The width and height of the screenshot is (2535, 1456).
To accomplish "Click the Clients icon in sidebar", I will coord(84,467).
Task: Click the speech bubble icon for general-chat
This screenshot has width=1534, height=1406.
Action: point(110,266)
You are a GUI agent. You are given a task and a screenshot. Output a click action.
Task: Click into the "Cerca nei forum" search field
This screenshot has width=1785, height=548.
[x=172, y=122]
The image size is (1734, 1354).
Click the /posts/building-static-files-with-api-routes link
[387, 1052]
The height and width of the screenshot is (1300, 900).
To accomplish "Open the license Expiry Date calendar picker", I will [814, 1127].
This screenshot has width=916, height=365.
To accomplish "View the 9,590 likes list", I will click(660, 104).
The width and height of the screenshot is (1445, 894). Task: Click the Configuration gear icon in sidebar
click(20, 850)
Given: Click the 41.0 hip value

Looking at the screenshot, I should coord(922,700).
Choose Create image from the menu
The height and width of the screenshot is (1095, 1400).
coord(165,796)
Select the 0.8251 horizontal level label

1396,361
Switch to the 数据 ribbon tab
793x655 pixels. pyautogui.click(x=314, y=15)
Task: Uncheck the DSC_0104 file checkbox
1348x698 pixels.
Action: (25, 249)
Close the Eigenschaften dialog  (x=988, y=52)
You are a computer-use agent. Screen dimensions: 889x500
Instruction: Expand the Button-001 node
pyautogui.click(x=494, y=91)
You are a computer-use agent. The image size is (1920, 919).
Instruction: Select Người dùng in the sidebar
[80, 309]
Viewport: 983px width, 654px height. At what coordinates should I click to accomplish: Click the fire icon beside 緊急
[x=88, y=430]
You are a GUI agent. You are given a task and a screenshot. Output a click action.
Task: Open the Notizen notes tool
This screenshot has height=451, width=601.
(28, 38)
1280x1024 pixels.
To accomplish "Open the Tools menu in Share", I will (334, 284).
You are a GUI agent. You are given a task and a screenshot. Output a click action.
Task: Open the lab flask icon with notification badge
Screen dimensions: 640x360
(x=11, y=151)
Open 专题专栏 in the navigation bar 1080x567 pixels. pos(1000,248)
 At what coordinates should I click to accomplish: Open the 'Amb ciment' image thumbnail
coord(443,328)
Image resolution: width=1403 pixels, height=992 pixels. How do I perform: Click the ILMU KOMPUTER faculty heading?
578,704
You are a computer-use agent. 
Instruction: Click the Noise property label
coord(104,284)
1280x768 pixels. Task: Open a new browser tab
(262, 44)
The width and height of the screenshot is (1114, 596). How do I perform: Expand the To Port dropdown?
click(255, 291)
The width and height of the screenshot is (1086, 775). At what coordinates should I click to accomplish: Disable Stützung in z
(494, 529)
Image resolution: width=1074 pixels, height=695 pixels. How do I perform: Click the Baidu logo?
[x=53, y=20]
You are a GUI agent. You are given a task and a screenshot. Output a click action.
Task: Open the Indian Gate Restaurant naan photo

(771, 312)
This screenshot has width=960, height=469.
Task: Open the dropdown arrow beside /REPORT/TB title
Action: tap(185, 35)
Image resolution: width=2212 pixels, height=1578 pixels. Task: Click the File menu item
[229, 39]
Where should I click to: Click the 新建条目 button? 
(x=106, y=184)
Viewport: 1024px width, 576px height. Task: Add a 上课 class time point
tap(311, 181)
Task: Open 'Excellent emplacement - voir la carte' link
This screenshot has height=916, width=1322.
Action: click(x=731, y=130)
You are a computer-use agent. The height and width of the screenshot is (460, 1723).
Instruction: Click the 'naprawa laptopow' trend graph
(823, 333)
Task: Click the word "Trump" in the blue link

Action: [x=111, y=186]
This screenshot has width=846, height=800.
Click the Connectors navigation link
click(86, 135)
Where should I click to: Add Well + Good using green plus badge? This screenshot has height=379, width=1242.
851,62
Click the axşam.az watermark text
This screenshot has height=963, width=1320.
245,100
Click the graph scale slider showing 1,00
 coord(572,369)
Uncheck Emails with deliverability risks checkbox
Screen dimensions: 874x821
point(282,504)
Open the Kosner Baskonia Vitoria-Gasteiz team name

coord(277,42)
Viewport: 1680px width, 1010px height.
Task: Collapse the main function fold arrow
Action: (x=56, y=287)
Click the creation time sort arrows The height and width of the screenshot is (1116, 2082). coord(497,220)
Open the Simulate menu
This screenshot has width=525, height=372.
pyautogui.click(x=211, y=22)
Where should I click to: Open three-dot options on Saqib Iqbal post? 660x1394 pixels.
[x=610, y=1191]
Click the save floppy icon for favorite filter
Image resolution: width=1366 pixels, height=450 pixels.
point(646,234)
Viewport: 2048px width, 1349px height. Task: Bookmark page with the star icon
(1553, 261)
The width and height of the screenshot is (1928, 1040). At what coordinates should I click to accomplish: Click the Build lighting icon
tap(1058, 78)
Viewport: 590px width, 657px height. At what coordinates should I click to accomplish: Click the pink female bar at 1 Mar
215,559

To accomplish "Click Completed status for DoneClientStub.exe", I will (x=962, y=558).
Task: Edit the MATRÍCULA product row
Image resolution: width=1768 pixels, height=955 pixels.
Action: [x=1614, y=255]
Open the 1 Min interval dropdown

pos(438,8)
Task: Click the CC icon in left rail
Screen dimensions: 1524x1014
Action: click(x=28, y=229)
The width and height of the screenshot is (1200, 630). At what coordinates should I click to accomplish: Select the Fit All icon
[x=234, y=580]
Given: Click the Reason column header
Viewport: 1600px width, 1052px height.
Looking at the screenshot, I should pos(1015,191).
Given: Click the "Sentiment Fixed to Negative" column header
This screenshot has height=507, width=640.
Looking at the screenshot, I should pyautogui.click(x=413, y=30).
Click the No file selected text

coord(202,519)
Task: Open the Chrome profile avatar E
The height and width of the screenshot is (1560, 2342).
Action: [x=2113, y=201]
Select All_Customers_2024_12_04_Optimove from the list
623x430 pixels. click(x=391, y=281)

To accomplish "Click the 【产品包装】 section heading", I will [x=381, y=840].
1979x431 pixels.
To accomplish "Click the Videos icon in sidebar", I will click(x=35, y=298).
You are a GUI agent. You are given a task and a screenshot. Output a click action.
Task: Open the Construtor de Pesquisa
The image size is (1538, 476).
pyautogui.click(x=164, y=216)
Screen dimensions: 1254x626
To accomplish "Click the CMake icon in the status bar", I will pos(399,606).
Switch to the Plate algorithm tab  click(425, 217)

GOAL:
Copy all of the lines above back out word for word, with nothing changed.

RIGHT ANSWER:
The width and height of the screenshot is (2535, 1456).
To accomplish "Click the Clients icon in sidebar", I will coord(84,467).
Task: Click the speech bubble icon for general-chat
This screenshot has width=1534, height=1406.
Action: point(110,266)
You are a GUI agent. You are given a task and a screenshot. Output a click action.
Task: Click into the "Cerca nei forum" search field
This screenshot has width=1785, height=548.
[x=172, y=122]
The image size is (1734, 1354).
Click the /posts/building-static-files-with-api-routes link
[387, 1052]
The height and width of the screenshot is (1300, 900).
To accomplish "Open the license Expiry Date calendar picker", I will [814, 1127].
This screenshot has width=916, height=365.
To accomplish "View the 9,590 likes list", I will click(660, 104).
The width and height of the screenshot is (1445, 894). Task: Click the Configuration gear icon in sidebar
click(20, 850)
Given: Click the 41.0 hip value

Looking at the screenshot, I should coord(922,700).
Choose Create image from the menu
The height and width of the screenshot is (1095, 1400).
coord(165,796)
Select the 0.8251 horizontal level label

1396,361
Switch to the 数据 ribbon tab
793x655 pixels. pyautogui.click(x=314, y=15)
Task: Uncheck the DSC_0104 file checkbox
1348x698 pixels.
Action: (25, 249)
Close the Eigenschaften dialog  (x=988, y=52)
You are a computer-use agent. Screen dimensions: 889x500
Instruction: Expand the Button-001 node
pyautogui.click(x=494, y=91)
You are a computer-use agent. The image size is (1920, 919).
Instruction: Select Người dùng in the sidebar
[80, 309]
Viewport: 983px width, 654px height. At what coordinates should I click to accomplish: Click the fire icon beside 緊急
[x=88, y=430]
You are a GUI agent. You are given a task and a screenshot. Output a click action.
Task: Open the Notizen notes tool
This screenshot has height=451, width=601.
(28, 38)
1280x1024 pixels.
To accomplish "Open the Tools menu in Share", I will (334, 284).
You are a GUI agent. You are given a task and a screenshot. Output a click action.
Task: Open the lab flask icon with notification badge
Screen dimensions: 640x360
(x=11, y=151)
Open 专题专栏 in the navigation bar 1080x567 pixels. pos(1000,248)
 At what coordinates should I click to accomplish: Open the 'Amb ciment' image thumbnail
coord(443,328)
Image resolution: width=1403 pixels, height=992 pixels. How do I perform: Click the ILMU KOMPUTER faculty heading?
578,704
You are a computer-use agent. 
Instruction: Click the Noise property label
coord(104,284)
1280x768 pixels. Task: Open a new browser tab
(262, 44)
The width and height of the screenshot is (1114, 596). How do I perform: Expand the To Port dropdown?
click(255, 291)
The width and height of the screenshot is (1086, 775). At what coordinates should I click to accomplish: Disable Stützung in z
(494, 529)
Image resolution: width=1074 pixels, height=695 pixels. How do I perform: Click the Baidu logo?
[x=53, y=20]
You are a GUI agent. You are given a task and a screenshot. Output a click action.
Task: Open the Indian Gate Restaurant naan photo

(771, 312)
This screenshot has width=960, height=469.
Task: Open the dropdown arrow beside /REPORT/TB title
Action: tap(185, 35)
Image resolution: width=2212 pixels, height=1578 pixels. Task: Click the File menu item
[229, 39]
Where should I click to: Click the 新建条目 button? 
(x=106, y=184)
Viewport: 1024px width, 576px height. Task: Add a 上课 class time point
tap(311, 181)
Task: Open 'Excellent emplacement - voir la carte' link
This screenshot has height=916, width=1322.
Action: click(x=731, y=130)
You are a computer-use agent. The height and width of the screenshot is (460, 1723).
Instruction: Click the 'naprawa laptopow' trend graph
(823, 333)
Task: Click the word "Trump" in the blue link

Action: [x=111, y=186]
This screenshot has width=846, height=800.
Click the Connectors navigation link
click(86, 135)
Where should I click to: Add Well + Good using green plus badge? This screenshot has height=379, width=1242.
851,62
Click the axşam.az watermark text
This screenshot has height=963, width=1320.
245,100
Click the graph scale slider showing 1,00
 coord(572,369)
Uncheck Emails with deliverability risks checkbox
Screen dimensions: 874x821
point(282,504)
Open the Kosner Baskonia Vitoria-Gasteiz team name

coord(277,42)
Viewport: 1680px width, 1010px height.
Task: Collapse the main function fold arrow
Action: (x=56, y=287)
Click the creation time sort arrows The height and width of the screenshot is (1116, 2082). coord(497,220)
Open the Simulate menu
This screenshot has width=525, height=372.
pyautogui.click(x=211, y=22)
Where should I click to: Open three-dot options on Saqib Iqbal post? 660x1394 pixels.
[x=610, y=1191]
Click the save floppy icon for favorite filter
Image resolution: width=1366 pixels, height=450 pixels.
point(646,234)
Viewport: 2048px width, 1349px height. Task: Bookmark page with the star icon
(1553, 261)
The width and height of the screenshot is (1928, 1040). At what coordinates should I click to accomplish: Click the Build lighting icon
tap(1058, 78)
Viewport: 590px width, 657px height. At what coordinates should I click to accomplish: Click the pink female bar at 1 Mar
215,559

To accomplish "Click Completed status for DoneClientStub.exe", I will (x=962, y=558).
Task: Edit the MATRÍCULA product row
Image resolution: width=1768 pixels, height=955 pixels.
Action: [x=1614, y=255]
Open the 1 Min interval dropdown

pos(438,8)
Task: Click the CC icon in left rail
Screen dimensions: 1524x1014
Action: click(x=28, y=229)
The width and height of the screenshot is (1200, 630). At what coordinates should I click to accomplish: Select the Fit All icon
[x=234, y=580]
Given: Click the Reason column header
Viewport: 1600px width, 1052px height.
Looking at the screenshot, I should pos(1015,191).
Given: Click the "Sentiment Fixed to Negative" column header
This screenshot has height=507, width=640.
Looking at the screenshot, I should pyautogui.click(x=413, y=30).
Click the No file selected text

coord(202,519)
Task: Open the Chrome profile avatar E
The height and width of the screenshot is (1560, 2342).
Action: [x=2113, y=201]
Select All_Customers_2024_12_04_Optimove from the list
623x430 pixels. click(x=391, y=281)

To accomplish "Click the 【产品包装】 section heading", I will [x=381, y=840].
1979x431 pixels.
To accomplish "Click the Videos icon in sidebar", I will click(x=35, y=298).
You are a GUI agent. You are given a task and a screenshot. Output a click action.
Task: Open the Construtor de Pesquisa
The image size is (1538, 476).
pyautogui.click(x=164, y=216)
Screen dimensions: 1254x626
To accomplish "Click the CMake icon in the status bar", I will pos(399,606).
Switch to the Plate algorithm tab  click(425, 217)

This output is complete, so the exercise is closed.